Il vous est d’abord possible d’agrandir votre maison. Non pas que vous ayez des rêves de maison hollywoodienne, mais il s’agit d’une condition sine qua non pour intégrer un nouveau membre à votre famille avant le 12ème tour. Pour ce faire, on a compris le truc, vous placez un fermier sur la case action qui transforme des ressources en une nouvelle pièce de votre maison et bim ! Vous pouvez ajouter une nouvelle tuile maison à votre ferme personnelle.
Vous avez également la possibilité de construire des étables, et ça vous allez adorer ! En effet, lorsque vous construisez une étable, en payant le coût, vous la placez dans l’enclos de votre choix et en doublez instantanément la capacité de stockage.
Et maintenant, que vous avez agrandi votre ferme, vous pouvez envisager d’accueillir un nouveau fermier ce qui vous permet de gagner dès le tour suivant une possibilité d’action supplémentaire. Mais méfiez-vous car il va falloir nourrir tout votre petit monde et c’est là qu’Agricola Famille va vous rendre chèvre !
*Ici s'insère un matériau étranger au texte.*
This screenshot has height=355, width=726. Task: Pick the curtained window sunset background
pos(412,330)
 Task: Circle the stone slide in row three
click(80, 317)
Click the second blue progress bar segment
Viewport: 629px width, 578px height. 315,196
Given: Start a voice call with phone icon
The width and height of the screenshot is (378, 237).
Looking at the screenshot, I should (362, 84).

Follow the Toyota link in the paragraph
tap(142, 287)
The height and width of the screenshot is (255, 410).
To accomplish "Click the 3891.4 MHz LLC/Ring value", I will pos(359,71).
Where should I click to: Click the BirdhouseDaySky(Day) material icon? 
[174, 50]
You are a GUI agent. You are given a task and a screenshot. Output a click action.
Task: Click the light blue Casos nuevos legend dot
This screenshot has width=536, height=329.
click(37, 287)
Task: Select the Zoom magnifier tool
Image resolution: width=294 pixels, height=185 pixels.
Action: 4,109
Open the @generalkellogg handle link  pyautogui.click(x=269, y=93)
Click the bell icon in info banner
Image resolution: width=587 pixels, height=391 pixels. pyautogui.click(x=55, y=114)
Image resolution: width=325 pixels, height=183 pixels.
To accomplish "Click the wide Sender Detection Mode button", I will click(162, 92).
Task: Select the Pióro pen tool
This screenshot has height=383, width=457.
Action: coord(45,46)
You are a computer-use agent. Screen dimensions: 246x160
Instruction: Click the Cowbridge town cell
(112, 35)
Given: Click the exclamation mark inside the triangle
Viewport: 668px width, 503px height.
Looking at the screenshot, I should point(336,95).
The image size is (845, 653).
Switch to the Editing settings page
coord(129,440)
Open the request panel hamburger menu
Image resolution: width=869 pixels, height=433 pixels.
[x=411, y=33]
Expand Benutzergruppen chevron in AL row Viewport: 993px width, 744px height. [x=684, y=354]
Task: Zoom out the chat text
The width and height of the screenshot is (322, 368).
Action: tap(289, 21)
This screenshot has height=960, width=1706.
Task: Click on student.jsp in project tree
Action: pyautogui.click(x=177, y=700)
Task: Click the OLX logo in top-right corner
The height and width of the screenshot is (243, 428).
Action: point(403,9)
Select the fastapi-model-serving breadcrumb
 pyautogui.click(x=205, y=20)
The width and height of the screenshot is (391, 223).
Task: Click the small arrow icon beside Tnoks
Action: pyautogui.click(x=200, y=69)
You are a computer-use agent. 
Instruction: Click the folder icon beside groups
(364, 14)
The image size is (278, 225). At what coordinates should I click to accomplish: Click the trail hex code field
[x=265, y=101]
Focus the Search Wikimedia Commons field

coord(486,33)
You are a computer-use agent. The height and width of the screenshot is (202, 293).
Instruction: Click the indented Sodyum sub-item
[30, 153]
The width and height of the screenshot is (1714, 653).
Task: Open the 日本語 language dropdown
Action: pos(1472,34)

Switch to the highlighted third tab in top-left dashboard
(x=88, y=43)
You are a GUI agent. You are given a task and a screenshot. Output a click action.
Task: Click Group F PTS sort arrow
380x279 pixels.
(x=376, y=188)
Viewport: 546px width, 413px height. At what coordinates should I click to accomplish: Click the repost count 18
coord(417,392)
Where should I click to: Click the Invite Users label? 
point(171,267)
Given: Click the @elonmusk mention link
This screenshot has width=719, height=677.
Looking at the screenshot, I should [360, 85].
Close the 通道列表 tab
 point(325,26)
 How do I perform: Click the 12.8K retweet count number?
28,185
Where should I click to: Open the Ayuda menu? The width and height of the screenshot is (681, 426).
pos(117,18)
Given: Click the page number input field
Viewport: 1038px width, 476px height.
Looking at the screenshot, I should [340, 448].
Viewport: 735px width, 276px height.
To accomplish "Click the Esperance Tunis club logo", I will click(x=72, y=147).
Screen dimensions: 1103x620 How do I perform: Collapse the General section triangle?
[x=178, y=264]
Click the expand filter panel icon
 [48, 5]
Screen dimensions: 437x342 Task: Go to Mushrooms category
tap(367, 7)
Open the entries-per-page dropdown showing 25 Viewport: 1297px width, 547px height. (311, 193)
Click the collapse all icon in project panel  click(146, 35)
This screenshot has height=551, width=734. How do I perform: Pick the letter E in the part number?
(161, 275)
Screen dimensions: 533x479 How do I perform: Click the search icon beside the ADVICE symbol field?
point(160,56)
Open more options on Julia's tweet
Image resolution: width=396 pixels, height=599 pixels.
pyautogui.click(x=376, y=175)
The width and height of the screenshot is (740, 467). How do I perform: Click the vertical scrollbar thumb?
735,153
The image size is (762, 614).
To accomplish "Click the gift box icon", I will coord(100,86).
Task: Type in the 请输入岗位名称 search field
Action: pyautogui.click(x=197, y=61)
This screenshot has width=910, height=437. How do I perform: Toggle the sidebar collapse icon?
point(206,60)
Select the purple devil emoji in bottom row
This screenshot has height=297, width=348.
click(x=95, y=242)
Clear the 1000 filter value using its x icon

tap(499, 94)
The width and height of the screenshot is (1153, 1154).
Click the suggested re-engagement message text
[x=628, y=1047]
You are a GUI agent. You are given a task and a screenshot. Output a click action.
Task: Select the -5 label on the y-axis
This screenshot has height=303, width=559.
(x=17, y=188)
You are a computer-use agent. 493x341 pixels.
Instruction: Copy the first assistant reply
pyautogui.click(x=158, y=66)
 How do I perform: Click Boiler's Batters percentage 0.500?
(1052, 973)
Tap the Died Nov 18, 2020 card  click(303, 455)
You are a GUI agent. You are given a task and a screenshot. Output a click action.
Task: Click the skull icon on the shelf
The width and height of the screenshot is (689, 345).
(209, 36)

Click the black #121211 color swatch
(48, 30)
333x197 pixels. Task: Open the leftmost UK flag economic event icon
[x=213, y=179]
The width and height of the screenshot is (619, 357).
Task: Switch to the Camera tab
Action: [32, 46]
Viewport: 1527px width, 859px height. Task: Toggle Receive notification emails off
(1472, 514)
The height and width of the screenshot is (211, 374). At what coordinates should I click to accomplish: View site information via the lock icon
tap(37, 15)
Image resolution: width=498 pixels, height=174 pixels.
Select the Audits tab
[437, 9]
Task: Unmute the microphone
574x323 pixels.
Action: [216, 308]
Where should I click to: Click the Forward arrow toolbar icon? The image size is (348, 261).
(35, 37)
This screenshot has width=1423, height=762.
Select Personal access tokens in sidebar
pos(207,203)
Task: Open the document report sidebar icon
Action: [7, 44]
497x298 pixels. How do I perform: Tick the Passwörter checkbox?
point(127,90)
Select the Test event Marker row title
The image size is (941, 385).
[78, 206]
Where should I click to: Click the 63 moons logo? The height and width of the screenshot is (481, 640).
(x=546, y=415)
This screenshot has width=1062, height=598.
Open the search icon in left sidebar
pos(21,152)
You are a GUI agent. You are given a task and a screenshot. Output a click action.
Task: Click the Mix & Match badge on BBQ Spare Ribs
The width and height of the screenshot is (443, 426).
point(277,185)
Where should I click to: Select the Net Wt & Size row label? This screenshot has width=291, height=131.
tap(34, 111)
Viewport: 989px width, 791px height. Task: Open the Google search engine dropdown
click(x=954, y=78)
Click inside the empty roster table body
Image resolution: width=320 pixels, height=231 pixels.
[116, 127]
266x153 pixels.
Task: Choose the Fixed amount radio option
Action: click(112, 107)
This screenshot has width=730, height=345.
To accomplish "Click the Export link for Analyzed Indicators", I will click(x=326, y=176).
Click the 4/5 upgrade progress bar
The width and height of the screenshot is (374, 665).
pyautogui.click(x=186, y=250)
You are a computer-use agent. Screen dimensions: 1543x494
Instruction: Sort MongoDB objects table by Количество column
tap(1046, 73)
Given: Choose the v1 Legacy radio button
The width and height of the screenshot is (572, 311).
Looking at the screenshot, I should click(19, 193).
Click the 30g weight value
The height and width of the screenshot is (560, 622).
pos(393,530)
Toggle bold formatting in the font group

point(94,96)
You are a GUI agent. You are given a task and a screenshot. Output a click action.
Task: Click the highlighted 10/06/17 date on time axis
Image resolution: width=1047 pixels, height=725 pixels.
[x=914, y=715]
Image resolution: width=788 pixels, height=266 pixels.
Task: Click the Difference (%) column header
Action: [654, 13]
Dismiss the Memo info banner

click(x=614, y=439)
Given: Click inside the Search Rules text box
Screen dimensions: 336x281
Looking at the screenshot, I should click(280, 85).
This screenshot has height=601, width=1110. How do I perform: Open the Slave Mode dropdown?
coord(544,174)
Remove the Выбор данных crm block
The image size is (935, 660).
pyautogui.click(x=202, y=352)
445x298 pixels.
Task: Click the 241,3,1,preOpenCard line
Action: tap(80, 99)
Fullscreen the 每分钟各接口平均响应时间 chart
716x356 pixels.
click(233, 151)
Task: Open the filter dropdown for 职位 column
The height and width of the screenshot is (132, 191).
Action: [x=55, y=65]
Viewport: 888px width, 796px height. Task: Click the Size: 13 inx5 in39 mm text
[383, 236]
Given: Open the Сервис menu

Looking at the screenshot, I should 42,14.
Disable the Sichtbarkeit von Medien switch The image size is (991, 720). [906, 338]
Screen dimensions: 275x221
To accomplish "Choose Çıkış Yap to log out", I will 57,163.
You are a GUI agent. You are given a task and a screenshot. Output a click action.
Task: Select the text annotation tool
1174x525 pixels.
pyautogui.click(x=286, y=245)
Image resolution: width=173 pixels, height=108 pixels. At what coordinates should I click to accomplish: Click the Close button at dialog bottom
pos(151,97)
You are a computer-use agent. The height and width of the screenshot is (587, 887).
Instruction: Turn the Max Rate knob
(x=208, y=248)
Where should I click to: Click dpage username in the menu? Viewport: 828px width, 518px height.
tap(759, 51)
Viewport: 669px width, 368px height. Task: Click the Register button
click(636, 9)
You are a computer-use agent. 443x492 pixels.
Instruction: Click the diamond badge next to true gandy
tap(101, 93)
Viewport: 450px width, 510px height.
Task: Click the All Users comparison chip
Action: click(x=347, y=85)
Vient l’heure de la récolte
Lorsque votre indicateur de compte-tour passe par le symbole récolte (tous les 2 ou 4 tours), c’est l’heure d’entamer cette phase qui va se dérouler en 3 étapes.
D’abord, comme son nom l’indique, vous allez pouvoir récolter les céréales de vos champs. Cette action consiste à prendre 1 céréale par champ et la placer dans votre réserve personnelle ce qui les rend donc disponibles.
C’est ensuite le moment préféré de Junior : la reproduction des animaux. Si vous avez des couples d’animaux vous pouvez ajouter un animal (et un seul) de la même espèce, dans votre enclos ou votre maison, toujours à condition que vous puissiez les stocker.
Et enfin, il faut s’assurer que tous les habitants de votre ferme puissent manger à leur faim. Ainsi, vous devez pouvoir fournir 2 repas par fermier en votre possession. Pour ce faire, il existe plusieurs manières de récupérer des repas. La plus simple est d’avoir récupéré des jetons repas, au cours de la partie, sur les cases actions correspondantes. Vous pouvez également échanger une céréale de votre réserve (donc disponible) contre 1 repas ou bien utiliser un de vos aménagements spéciaux pour en produire (j’y reviens).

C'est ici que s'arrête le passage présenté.